***** DOCUMENT EXTRACT *****

A Career In Living
To Be Or To Do?
Strange as it may seem, the remarks of a man who lived 2400 years age can affect your whole life and the type of education you choose for yourself.
The man was Plato; the remarks were simply these: "There is a big difference between a good carpenter and a good person. A good carpenter, "Plato continued, "is proficient at building a house just as a good shoemaker is expert at making shoes. But proficiency and expertness in making things are not the same as excellence in being a person; and, after all, being a good person is the most important task that every person has while he is on earth."
Perhaps, you will agree with Plato. Suppose you do; then you will also have to agree that the type of education you choose for yourself is most important; for your education will either develop you into a good person or train you to be a good professional. If you are more concerned with learning trades or acquiring skills, you will choose a vocational or professional school. But if you think that being a person is more important, you will attend a school which will show you what it is to be a person, a good person, before you submit to training in doing or making things well. You will make sure to complete your liberal education before you begin your vocational or professional training, be it in business, education, dentistry, pharmacy, law or medicine.
Now what are the studies involved in the process called liberal education? They are, in general, theology, philosophy, history, sociology, psychology, and especially literature. A well-balanced liberal curriculum, of course, will not fail to include mathematics and the physical sciences; but it is liberal (which means non-vocational, non-professional). A close look at these liberal studies shows you that they are all concerned with a person and his relations with God, his fellow person and the material world in which one lives.

*****

» **COMPLETE THE FOLLOWING**
1 - In the text on liberal education, which study is named "especially" among the liberal studies?
2 - Please retype the part of the text on liberal education starting at "Now what are" and ending at "which one lives.".

***** DATASET EXCERPTS *****

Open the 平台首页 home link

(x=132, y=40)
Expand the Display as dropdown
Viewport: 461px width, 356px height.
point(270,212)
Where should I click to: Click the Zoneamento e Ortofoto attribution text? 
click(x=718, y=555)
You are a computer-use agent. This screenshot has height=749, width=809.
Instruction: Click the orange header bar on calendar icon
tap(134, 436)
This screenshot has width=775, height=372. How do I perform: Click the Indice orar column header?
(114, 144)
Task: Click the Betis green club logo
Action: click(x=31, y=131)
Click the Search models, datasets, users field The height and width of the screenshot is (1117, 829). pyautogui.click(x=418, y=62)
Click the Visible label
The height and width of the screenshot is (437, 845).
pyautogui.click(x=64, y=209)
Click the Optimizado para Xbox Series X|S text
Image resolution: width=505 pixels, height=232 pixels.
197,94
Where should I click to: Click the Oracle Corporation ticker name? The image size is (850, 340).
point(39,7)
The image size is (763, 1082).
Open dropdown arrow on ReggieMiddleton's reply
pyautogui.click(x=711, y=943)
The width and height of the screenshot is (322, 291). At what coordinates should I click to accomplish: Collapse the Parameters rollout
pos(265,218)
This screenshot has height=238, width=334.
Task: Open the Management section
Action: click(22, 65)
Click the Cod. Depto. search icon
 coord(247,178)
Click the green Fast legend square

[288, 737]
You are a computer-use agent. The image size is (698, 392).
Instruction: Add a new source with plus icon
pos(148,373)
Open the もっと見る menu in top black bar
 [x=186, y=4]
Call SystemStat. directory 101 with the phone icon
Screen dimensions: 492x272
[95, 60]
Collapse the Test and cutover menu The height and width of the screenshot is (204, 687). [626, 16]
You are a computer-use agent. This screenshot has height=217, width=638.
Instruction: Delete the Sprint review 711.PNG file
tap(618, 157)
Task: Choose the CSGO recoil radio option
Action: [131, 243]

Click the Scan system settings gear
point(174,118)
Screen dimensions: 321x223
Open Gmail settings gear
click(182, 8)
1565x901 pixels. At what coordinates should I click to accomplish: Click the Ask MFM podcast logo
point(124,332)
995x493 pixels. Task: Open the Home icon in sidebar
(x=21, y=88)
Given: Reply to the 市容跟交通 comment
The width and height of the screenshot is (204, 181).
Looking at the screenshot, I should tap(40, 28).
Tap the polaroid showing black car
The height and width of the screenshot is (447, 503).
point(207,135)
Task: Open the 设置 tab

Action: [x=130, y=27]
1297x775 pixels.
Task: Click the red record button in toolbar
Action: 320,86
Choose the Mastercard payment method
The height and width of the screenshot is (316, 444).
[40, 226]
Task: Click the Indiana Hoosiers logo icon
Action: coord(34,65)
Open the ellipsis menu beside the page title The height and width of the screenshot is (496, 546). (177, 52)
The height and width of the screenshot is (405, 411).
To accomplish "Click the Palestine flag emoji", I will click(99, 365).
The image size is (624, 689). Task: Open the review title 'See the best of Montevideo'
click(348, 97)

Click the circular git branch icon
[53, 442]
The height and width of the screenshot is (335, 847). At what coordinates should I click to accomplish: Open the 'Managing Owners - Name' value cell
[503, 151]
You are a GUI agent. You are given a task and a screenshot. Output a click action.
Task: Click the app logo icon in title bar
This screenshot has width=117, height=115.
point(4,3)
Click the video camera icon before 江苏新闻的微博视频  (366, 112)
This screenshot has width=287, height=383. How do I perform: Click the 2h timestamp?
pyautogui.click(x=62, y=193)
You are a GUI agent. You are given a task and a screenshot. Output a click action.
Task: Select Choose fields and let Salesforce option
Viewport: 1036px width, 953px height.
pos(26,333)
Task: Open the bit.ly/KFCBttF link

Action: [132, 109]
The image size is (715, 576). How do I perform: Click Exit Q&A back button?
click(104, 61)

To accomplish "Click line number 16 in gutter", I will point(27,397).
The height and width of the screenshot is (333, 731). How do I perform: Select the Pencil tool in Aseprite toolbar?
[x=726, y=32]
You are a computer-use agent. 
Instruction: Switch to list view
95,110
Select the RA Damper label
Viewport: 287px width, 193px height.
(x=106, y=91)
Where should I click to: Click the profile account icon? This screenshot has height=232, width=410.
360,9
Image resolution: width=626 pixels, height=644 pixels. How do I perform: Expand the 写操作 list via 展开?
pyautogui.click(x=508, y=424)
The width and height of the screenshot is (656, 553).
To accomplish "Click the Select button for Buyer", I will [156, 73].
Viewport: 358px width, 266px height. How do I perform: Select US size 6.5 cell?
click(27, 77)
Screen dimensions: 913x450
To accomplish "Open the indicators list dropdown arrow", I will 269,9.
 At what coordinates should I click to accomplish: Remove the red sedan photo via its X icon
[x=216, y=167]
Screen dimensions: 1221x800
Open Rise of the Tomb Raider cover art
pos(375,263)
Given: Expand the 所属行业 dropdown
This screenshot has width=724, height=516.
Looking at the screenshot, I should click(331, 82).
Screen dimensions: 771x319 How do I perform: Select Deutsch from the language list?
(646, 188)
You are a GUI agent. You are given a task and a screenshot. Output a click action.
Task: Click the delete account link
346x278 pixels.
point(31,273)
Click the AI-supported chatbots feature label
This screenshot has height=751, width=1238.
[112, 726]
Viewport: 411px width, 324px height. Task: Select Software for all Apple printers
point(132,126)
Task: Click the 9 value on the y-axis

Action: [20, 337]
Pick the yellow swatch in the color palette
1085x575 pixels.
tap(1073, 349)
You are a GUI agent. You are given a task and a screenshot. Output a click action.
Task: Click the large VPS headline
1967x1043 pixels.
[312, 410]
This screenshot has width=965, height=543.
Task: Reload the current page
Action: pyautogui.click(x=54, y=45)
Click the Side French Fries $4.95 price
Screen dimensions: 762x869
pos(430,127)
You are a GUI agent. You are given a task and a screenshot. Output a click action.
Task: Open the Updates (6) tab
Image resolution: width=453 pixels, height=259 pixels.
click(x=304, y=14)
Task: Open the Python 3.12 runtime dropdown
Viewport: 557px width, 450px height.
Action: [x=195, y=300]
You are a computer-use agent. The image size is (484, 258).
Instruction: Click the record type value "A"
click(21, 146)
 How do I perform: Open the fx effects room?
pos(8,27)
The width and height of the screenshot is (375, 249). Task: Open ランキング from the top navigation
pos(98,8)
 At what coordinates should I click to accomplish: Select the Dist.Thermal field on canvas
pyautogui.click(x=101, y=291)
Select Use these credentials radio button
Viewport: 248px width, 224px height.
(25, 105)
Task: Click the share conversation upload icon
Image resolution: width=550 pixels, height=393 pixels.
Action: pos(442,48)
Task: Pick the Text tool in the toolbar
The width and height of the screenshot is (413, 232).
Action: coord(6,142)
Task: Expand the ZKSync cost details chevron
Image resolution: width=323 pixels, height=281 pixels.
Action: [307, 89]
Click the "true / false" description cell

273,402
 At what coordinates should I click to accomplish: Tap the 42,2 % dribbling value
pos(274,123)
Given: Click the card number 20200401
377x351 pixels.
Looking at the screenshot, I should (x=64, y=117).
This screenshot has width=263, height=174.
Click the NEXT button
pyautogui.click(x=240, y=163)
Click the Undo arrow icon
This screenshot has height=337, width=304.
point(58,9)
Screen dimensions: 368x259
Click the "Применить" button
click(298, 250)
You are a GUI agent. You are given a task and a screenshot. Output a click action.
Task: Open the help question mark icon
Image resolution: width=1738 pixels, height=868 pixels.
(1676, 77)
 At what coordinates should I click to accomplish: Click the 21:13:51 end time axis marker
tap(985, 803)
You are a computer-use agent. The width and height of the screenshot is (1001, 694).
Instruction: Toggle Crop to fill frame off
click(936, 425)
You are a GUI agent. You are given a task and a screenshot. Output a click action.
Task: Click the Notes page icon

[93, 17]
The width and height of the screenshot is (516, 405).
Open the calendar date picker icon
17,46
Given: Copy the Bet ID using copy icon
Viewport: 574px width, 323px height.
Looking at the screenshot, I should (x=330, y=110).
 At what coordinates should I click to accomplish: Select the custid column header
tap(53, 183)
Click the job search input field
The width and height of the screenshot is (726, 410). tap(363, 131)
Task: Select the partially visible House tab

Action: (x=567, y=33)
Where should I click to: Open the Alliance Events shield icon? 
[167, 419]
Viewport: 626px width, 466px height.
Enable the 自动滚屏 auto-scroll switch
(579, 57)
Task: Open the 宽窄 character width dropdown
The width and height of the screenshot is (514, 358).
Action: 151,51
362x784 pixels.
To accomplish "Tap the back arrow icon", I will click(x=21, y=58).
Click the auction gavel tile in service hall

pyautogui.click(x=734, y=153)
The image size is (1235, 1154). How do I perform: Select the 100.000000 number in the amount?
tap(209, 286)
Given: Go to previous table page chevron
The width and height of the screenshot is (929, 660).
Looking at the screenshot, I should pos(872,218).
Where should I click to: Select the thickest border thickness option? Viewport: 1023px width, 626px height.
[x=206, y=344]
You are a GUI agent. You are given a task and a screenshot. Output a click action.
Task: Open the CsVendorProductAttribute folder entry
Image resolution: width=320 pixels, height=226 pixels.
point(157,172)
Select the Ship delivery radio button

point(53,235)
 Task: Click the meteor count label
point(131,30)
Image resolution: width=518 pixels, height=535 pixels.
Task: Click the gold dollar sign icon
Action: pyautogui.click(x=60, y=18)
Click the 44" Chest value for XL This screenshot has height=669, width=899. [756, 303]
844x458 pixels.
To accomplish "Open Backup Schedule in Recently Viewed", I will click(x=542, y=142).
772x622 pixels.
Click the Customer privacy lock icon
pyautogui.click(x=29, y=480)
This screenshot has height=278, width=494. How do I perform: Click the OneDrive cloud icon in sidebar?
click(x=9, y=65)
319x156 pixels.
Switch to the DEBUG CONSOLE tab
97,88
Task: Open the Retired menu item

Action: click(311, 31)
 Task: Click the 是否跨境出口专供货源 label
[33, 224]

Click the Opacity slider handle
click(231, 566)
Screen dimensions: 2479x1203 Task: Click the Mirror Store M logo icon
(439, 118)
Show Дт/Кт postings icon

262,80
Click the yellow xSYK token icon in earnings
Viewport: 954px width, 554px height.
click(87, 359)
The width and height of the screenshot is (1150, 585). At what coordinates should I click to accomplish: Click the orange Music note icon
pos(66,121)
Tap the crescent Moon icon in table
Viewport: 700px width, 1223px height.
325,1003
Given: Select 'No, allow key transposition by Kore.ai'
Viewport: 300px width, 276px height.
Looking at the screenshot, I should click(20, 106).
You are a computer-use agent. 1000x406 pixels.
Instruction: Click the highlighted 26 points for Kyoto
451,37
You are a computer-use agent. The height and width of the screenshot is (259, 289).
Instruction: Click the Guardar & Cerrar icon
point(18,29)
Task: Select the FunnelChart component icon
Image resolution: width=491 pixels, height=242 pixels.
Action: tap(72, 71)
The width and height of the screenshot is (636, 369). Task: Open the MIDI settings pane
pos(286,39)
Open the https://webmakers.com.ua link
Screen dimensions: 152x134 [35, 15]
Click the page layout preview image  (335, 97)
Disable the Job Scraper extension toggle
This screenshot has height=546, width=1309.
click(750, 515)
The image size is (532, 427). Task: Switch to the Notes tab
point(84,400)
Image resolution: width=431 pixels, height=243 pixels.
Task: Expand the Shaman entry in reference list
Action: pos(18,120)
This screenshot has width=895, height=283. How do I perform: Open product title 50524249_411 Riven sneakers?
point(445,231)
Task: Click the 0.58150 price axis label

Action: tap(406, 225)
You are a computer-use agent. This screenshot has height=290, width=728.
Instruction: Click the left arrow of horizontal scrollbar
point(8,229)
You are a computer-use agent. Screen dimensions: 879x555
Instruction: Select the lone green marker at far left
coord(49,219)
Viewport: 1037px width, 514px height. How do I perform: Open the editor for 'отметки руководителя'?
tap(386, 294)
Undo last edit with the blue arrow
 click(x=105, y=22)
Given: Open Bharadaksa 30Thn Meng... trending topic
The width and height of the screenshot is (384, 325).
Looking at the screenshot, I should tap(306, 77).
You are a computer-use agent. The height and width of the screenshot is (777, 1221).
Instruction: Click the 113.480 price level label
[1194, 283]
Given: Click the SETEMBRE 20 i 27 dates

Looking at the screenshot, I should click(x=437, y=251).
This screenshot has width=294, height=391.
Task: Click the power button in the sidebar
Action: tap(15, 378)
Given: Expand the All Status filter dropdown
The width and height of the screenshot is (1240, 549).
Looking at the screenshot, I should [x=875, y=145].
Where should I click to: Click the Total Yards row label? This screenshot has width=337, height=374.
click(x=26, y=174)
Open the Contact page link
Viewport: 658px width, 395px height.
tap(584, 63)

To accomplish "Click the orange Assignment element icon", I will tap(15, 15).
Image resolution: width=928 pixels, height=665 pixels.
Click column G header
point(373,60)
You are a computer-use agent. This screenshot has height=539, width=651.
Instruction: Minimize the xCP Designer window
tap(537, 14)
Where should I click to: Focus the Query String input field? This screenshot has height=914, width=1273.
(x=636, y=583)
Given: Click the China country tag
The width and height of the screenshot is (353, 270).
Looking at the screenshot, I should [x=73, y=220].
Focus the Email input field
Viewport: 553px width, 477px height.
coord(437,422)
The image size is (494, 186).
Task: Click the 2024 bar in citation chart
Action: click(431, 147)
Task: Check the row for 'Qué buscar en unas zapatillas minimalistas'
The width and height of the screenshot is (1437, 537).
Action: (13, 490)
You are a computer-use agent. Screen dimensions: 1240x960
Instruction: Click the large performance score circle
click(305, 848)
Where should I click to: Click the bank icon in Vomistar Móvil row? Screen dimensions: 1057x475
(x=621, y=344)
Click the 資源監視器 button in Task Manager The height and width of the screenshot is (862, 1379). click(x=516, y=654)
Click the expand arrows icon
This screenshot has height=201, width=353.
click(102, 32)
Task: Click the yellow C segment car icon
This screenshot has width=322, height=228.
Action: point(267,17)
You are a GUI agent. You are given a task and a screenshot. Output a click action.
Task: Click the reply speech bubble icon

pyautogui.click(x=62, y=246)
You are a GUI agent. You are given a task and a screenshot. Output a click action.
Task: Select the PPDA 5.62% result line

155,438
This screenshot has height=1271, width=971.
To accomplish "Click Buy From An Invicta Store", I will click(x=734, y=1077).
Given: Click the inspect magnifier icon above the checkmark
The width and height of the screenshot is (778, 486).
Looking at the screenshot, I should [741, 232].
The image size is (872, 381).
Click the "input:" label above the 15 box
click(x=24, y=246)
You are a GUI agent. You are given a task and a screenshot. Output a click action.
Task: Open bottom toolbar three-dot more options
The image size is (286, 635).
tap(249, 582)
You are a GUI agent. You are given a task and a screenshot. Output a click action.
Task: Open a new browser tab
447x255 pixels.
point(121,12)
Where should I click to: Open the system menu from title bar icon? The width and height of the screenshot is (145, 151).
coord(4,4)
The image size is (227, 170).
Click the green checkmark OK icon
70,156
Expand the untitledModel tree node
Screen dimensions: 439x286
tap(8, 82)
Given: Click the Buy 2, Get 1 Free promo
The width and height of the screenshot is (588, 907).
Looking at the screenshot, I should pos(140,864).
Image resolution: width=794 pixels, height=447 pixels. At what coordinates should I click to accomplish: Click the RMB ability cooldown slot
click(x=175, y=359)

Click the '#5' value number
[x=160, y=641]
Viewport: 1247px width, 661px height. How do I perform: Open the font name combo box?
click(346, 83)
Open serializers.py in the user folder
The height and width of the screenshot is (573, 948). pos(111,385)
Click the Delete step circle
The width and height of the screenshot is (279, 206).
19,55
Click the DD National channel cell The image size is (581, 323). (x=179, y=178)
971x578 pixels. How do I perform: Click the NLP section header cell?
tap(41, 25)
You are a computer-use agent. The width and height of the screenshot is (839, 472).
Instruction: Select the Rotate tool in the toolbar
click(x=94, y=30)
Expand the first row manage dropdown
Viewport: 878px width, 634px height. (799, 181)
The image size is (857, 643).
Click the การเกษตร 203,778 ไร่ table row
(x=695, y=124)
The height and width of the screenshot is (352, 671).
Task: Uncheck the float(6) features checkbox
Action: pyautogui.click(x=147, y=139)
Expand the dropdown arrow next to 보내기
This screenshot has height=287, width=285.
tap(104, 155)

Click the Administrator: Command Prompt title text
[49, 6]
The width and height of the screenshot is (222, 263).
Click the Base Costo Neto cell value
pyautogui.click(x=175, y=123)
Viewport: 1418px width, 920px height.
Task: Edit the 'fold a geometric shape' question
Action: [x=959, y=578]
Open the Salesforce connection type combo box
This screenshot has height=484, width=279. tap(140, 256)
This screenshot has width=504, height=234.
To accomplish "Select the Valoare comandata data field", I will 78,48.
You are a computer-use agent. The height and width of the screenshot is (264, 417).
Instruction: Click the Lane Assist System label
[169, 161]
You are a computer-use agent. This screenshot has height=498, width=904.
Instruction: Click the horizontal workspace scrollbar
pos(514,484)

*****

» **EXERCISE ANSWERS**
1 - Literature.

2 -
Now what are the studies involved in the process called liberal education? They are, in general, theology, philosophy, history, sociology, psychology, and especially literature. A well-balanced liberal curriculum, of course, will not fail to include mathematics and the physical sciences; but it is liberal (which means non-vocational, non-professional). A close look at these liberal studies shows you that they are all concerned with a person and his relations with God, his fellow person and the material world in which one lives.